The 1977 flood resulted in more people from Johnstown wanting to move up the hill—into Richland and into Geistown. However, by the late ‘70s, few lots were still available in the borough, necessitating Geistown’s next and final residential expansion in the 1980s.
1980's and 1990's
The ‘80s and ‘90s were a time of many business changes in the borough and one last residential expansion. Richview Manor, part of which lies in Geistown and part in Richland, was developed, leaving almost no remaining land in the borough for new homes or businesses.
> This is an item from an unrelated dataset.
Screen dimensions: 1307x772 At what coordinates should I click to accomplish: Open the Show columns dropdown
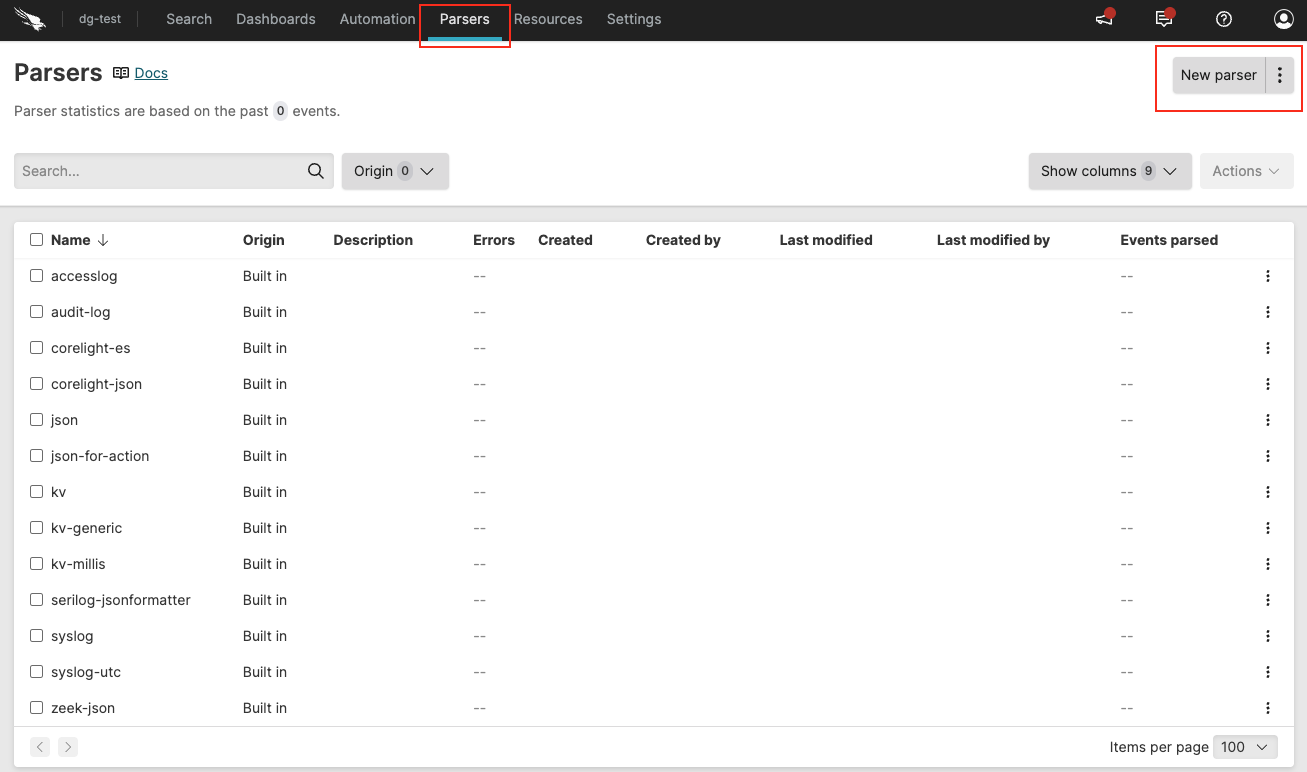pos(1109,170)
The 1980s and ‘90s saw the installation of the borough’s first traffic lights. After the Richland Mall was built in the ‘70s, traffic through Geistown increased dramatically, making the central intersection of Bedford, Nees, and Belmont extremely dangerous. Consequently, in the ‘80s, Geistown Borough Council petitioned PennDot for a traffic light, the first the borough had ever needed. Since the intersection is state-owned, right of ways were taken from all four corners in order to widen Bedford and Belmont with turning lanes. The result was that Ann’s Pizza, Lopresti’s Market, and Johnstown Bank and Trust all lost numerous parking spots.
2000's to Today
The new century began in Geistown with a volunteer, grassroots project intended to enhance the quality of life—aesthetically, economically, and environmentally—in the borough: The Geistown Street Tree Project.
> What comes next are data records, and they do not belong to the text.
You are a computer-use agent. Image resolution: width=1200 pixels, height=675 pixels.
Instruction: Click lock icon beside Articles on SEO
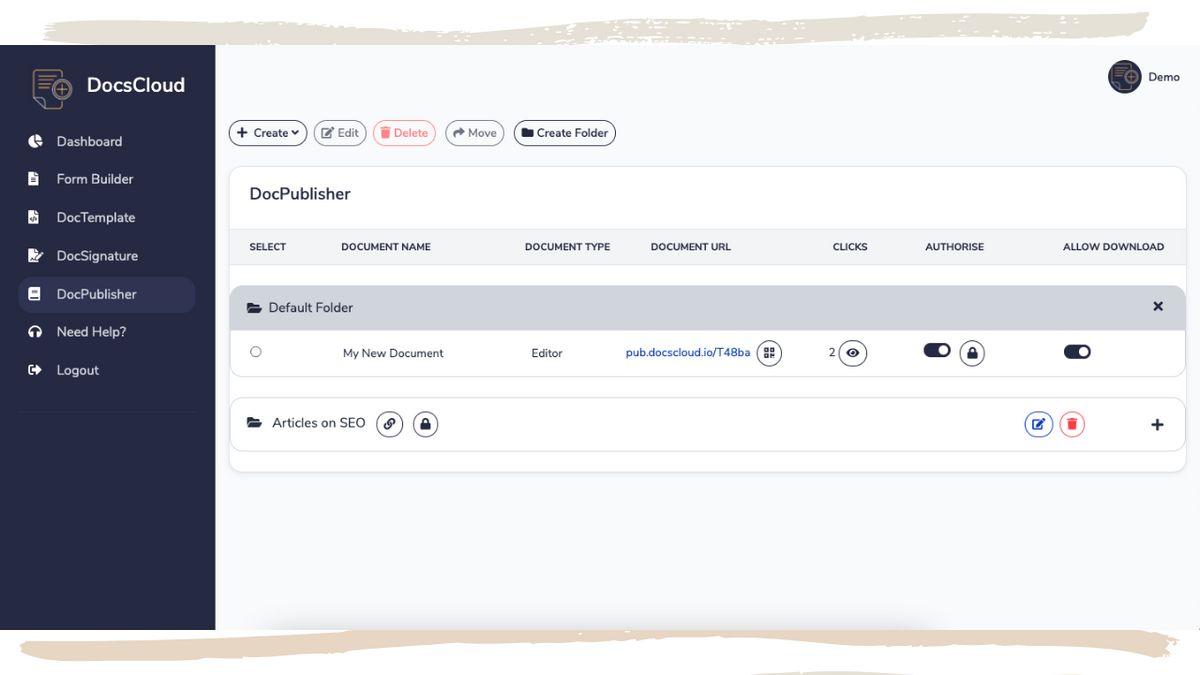click(x=426, y=424)
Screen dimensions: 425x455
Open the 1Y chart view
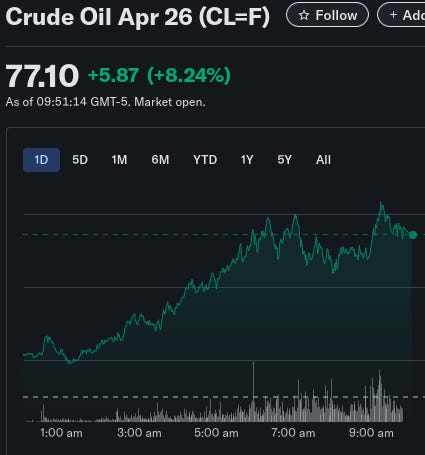(247, 160)
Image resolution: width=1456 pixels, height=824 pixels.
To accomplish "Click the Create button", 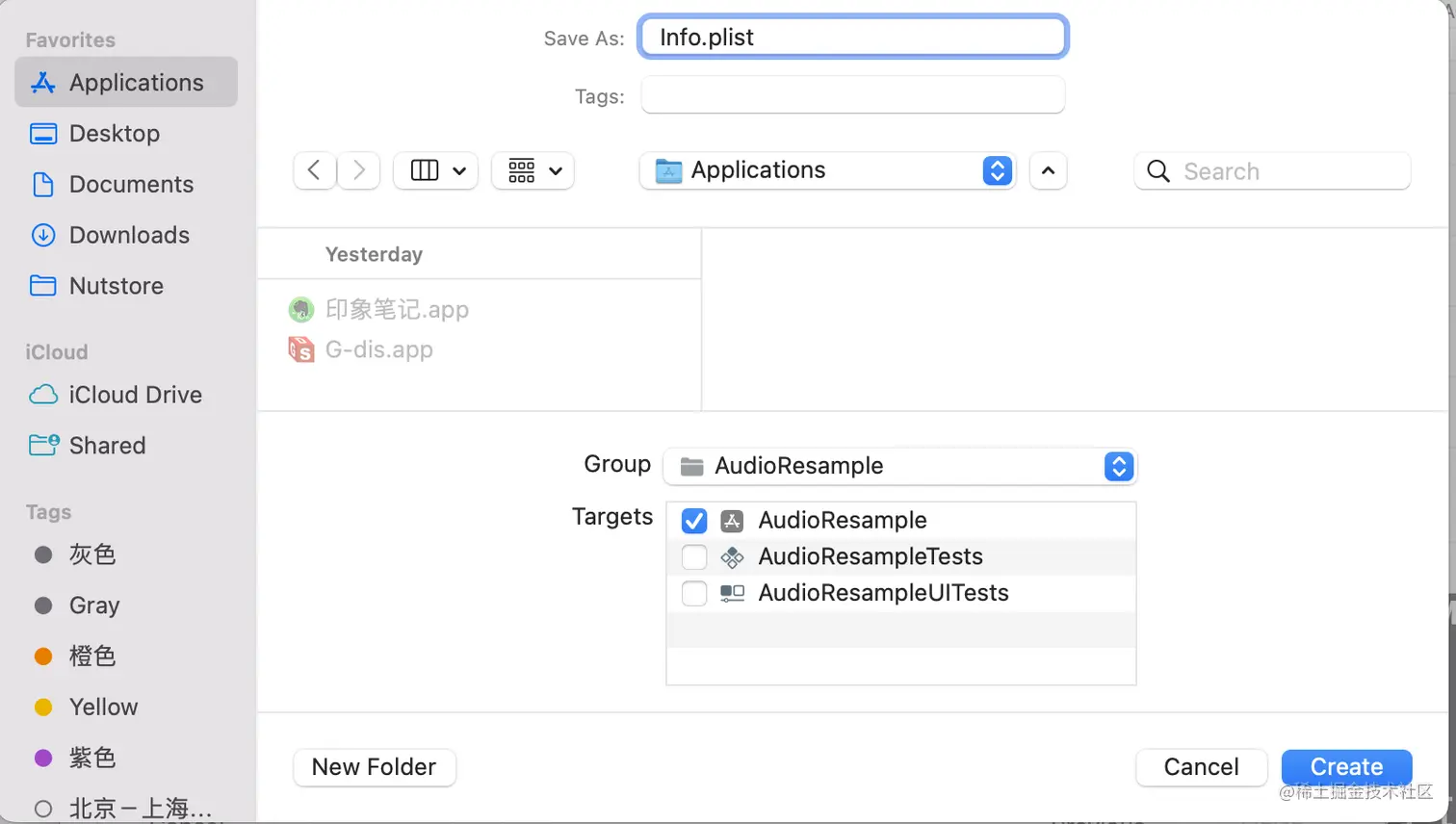I will click(x=1345, y=767).
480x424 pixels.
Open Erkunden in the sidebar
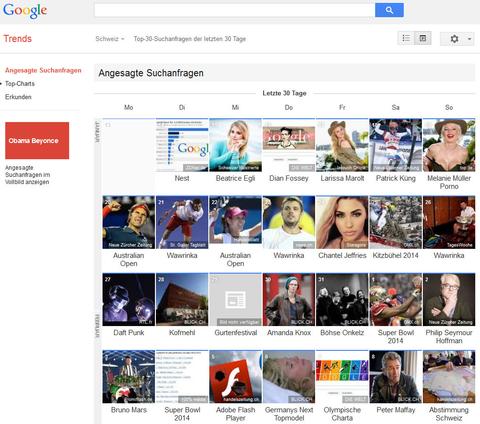[18, 97]
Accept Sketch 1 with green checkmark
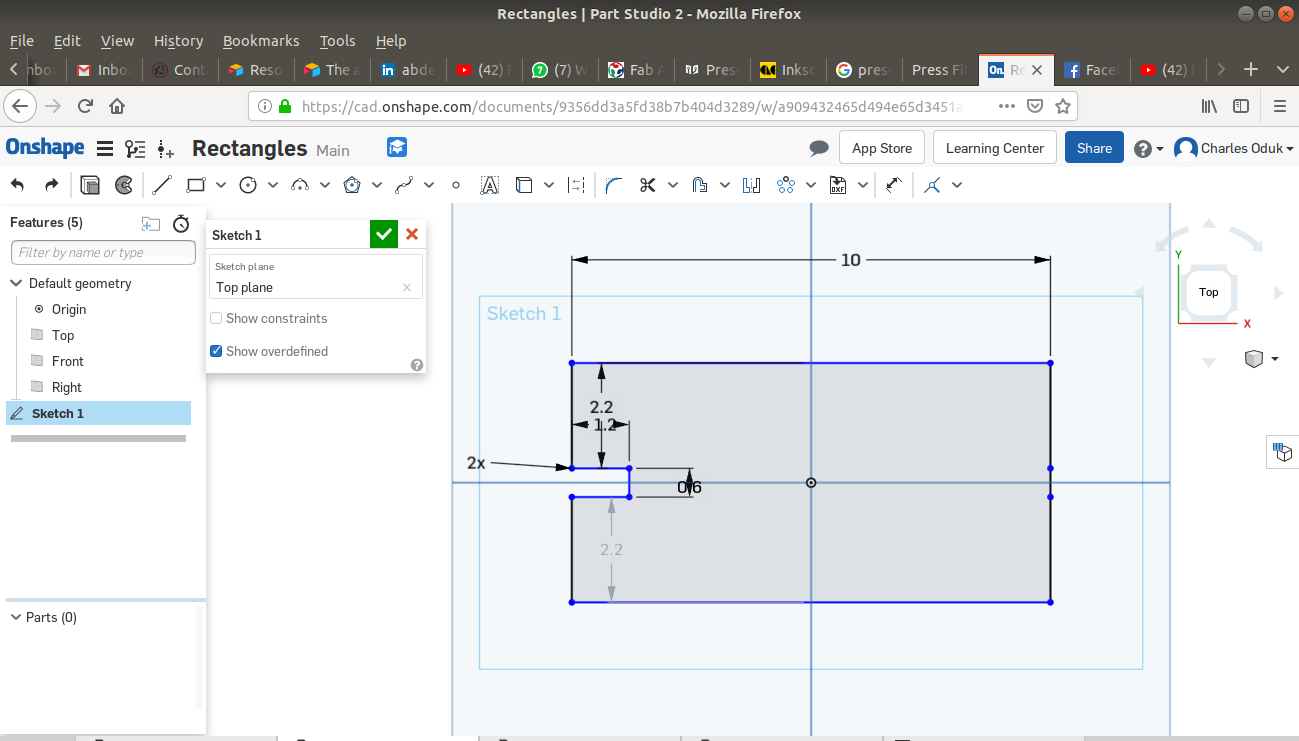 [383, 234]
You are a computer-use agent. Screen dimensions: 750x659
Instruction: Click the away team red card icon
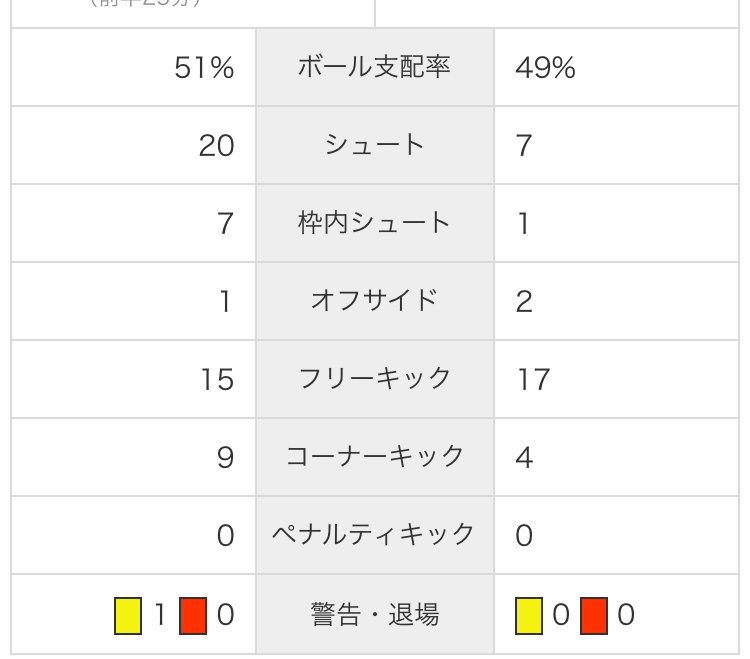click(x=594, y=615)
The borough’s population has been decreasing over the past twenty-five years (3,304 in 1980; 2,749 in 1990; and 2,453 in 2004) because many young people move away and because families are smaller. Consequently, the borough faces the challenge of maintaining a comfortable tax base with its diminishing population and its lack of space for expansion. This challenge is especially difficult with the rising cost of services and a tax millage that has held steady for fifteen years.
Borough residents and businesses continue to show pride in their community through their property maintenance and remodeling. However, the municipal government must remain vigilant in keeping building codes strict yet not too restrictive and in sustaining affordable waste disposal. Furthermore, it is important, according to Council Vice President Ed Porada, to enhance cooperative municipal aid with Richland and Stonycreek Townships because such collaborations afford our communities the opportunity to provide professional services at cost savings to the taxpayers. Collaboration will ensure that all three municipalities thrive in the new century.
As Geistown seems to have changed over the last seventy-five years, it has nevertheless remained much the same. Little boys in the 1930s would line up to get their close-cropped summer haircuts, called the “baldy jinks” haircut. In 2005, young boys and men alike sport the same haircut, now a mark of the latest style. Teenagers still cruise up and down Scalp Avenue, except now the MacDonald’s restaurants are in Richland and Windber, not Geistown. The unemployment rate in Cambria County hovers around 5.5%, just slightly higher than it was during America’s boom years prior to the Great Depression. Families are smaller in 2005 than they were in 1940, but young professionals are discovering Geistown and moving their families here, ensuring a new generation of community spirit and unity.